As long as the market does not trade above the W.2 high, short trades
should be taken with a stop no higher than one tick above the W.2 high.
There are a lot of points between where the market is as of the last bar
on the chart below and the probable next low well below the 875.50 low
and not many points to above the W.2 high, the maximum stop on a short
trade. You don’t need to make complicated risk/reward ratios do know this
is a great pattern position for a short trade.
The market declined sharply. As of the last bar on the chart below, a
correction of the same degree as the W.2 or W.2:3 does not appear to
have been made which means W.4 is still to come.
The next chart show the market eventually made a rally at least greater
in price than any since the W.2 high. The assumption is the W.3 is
complete and a W.4 is in progress. The assumption is a W.4 should be at
least a three wave correction. As of the last bar on the chart below, it
appears a W.a of 4 is complete and a W.b and W.c will finish off W.4. A
trade below the W.3 low indicates the W.4 is complete.
The market does not make a typical ABC-W.4 correction but declines
straight below the W.3 low signaling W.4 is complete. From a trading
perspective, we should always anticipate a market will make a typical
wave pattern until proven otherwise. The W.4 rally shown below is not a
typical correction since it is a single wave up. But, it only fits into the larger
degree pattern position as a W.4 so that is how we label it, Elliott wave
obsessives not withstanding.
W.5 appears to be subdividing into five waves as it should. If 814.90 is
the W.4:5 high, a trade above it signals the W.5:5 is complete and the
entire decline from the W.C high is also complete.

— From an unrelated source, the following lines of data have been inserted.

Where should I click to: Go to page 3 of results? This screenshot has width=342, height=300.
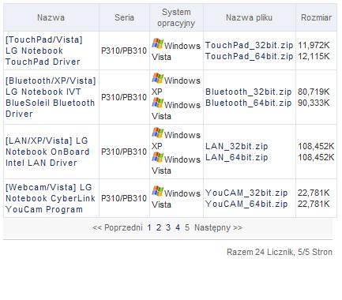point(168,227)
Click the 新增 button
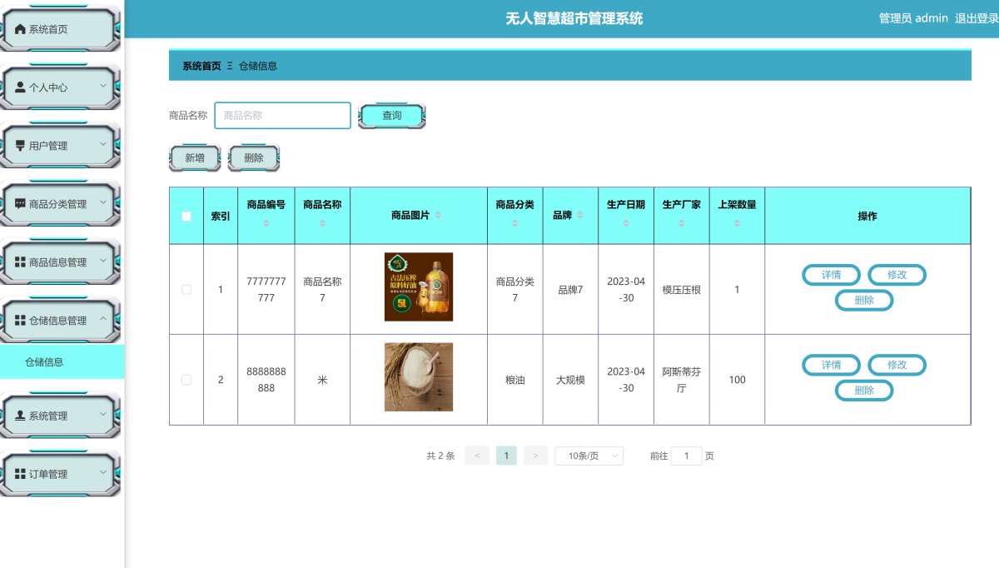 (x=195, y=157)
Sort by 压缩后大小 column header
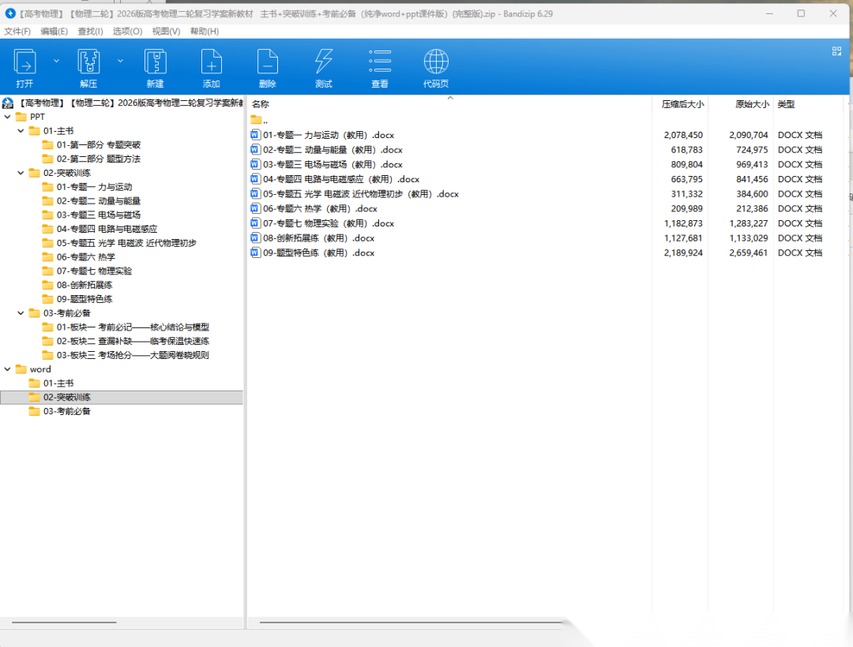853x647 pixels. pos(682,104)
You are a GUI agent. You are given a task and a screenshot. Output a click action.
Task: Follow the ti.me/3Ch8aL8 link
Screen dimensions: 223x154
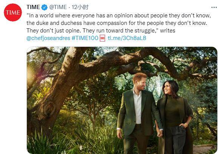127,38
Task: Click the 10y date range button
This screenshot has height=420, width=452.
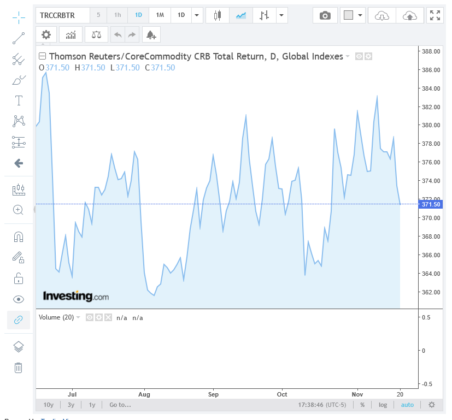Action: click(x=49, y=405)
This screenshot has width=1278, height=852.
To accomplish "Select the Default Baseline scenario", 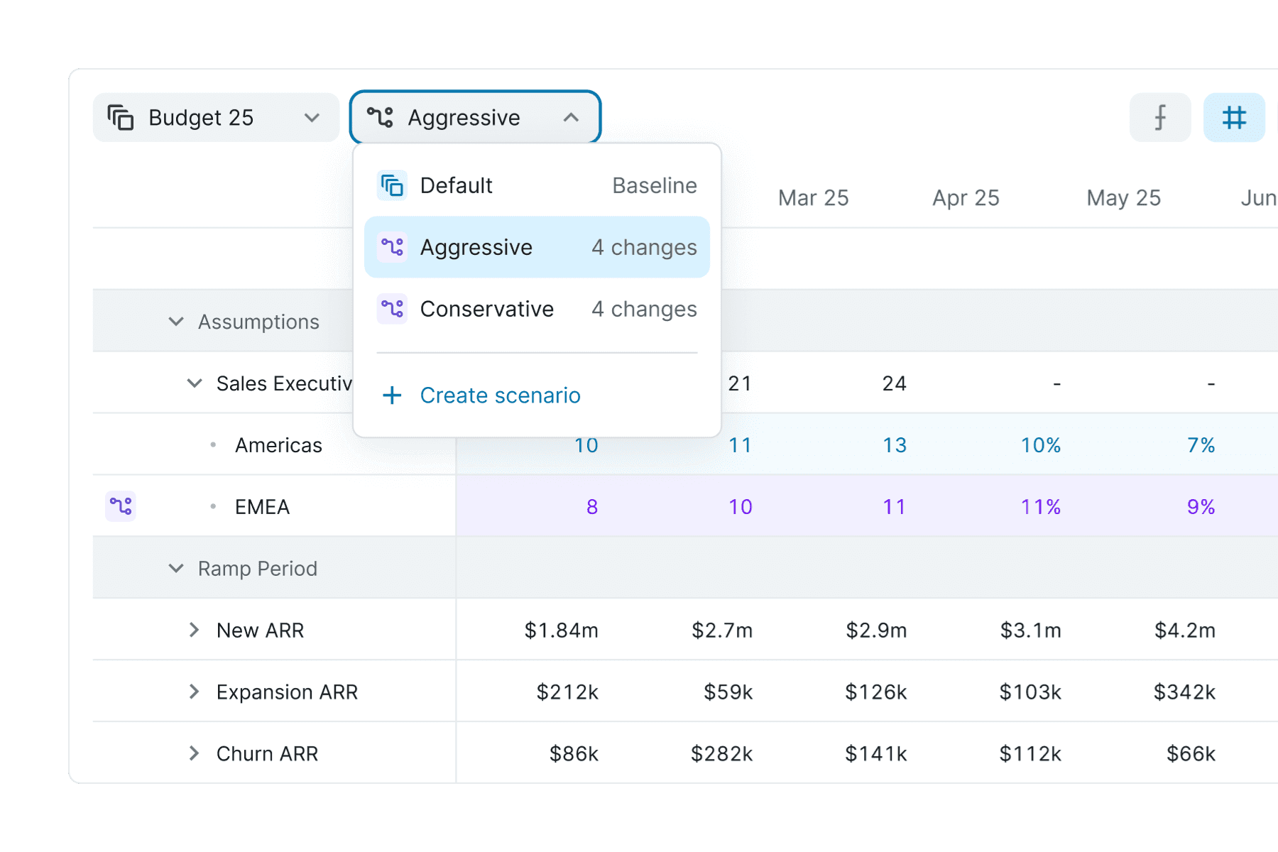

The pattern position is now telling us the entire decline from the W.C
high is almost complete. The pattern position gives us a tremendous
trading advantage. If short, we are aware that the downside is relatively
limited and a significant rally is likely to be made soon. We should also
prepare to consider a long trade.
At a minimum, once the W.5:5 low is complete, we would anticipate a
correction of the entire decline shown above. If the low is a larger degree,
we would anticipate an even greater advance.
The following day, the market gaps lower and later in the day trades
above the W.4:5 high signaling a W.5:5 low is complete.
The pattern position suggests we should now only consider long trades
as long as the market does not trade below the W.5:5 low.
If the W.5:5 low was not made at the ideal time and price targets for a
W.5:5 low, we do not have to buy the bottom for a long trade. One of W.
D. Gann’s most useful trading advice was – “The safest trade is to buy
(sell) the first correction to the new trend.” In other words, wait to go long
on the first correction to the new trend.
The Elliott wave pattern position gives us the tools to help identify very
early if a new trend is being made. In this case, the pattern position has
signaled a W.5:5 low should be complete and the trend should be up for
some time.
The initial advance should be a Wave 1 or A which typically subdivides
into five waves. If a five-wave advance is made, it is often followed by an
ABC correction. We would be alert to the pattern of the advance and initial
decline to help identify if a W.C of 2 or B low is being make to position
long.
The chart below shows the idealized pattern. The market may or not
unfold in the idealized pattern but we do have a framework to work with to
prepare for a low risk, high probability long trade.
How Long To Be Long?
If the rally is only a correction, the minimum expectation is for an ABC
which typically subdivides 5-3-5. As long as the market has not traded
below the probable W.5:5 low, we would expect at least a three wave rally
that would be a correction to the advance from the W.C high where the
five-wave decline began.
Lessons Learned
Elliott wave gives us a framework to make a trading decision although it
does not guarantee any particular wave structure will unfold. Remember,
all trading is probabilities. We use Elliott wave pattern analysis to help put
the probabilities on our side.
We use the Elliott wave position to help identify the main trend
direction, the maximum stop loss and what the market must do to be in a
position to complete a trend or counter-trend.
If we don’t expect more from Elliott wave analysis than it can provide, it
will be one of the most important trading tools you use.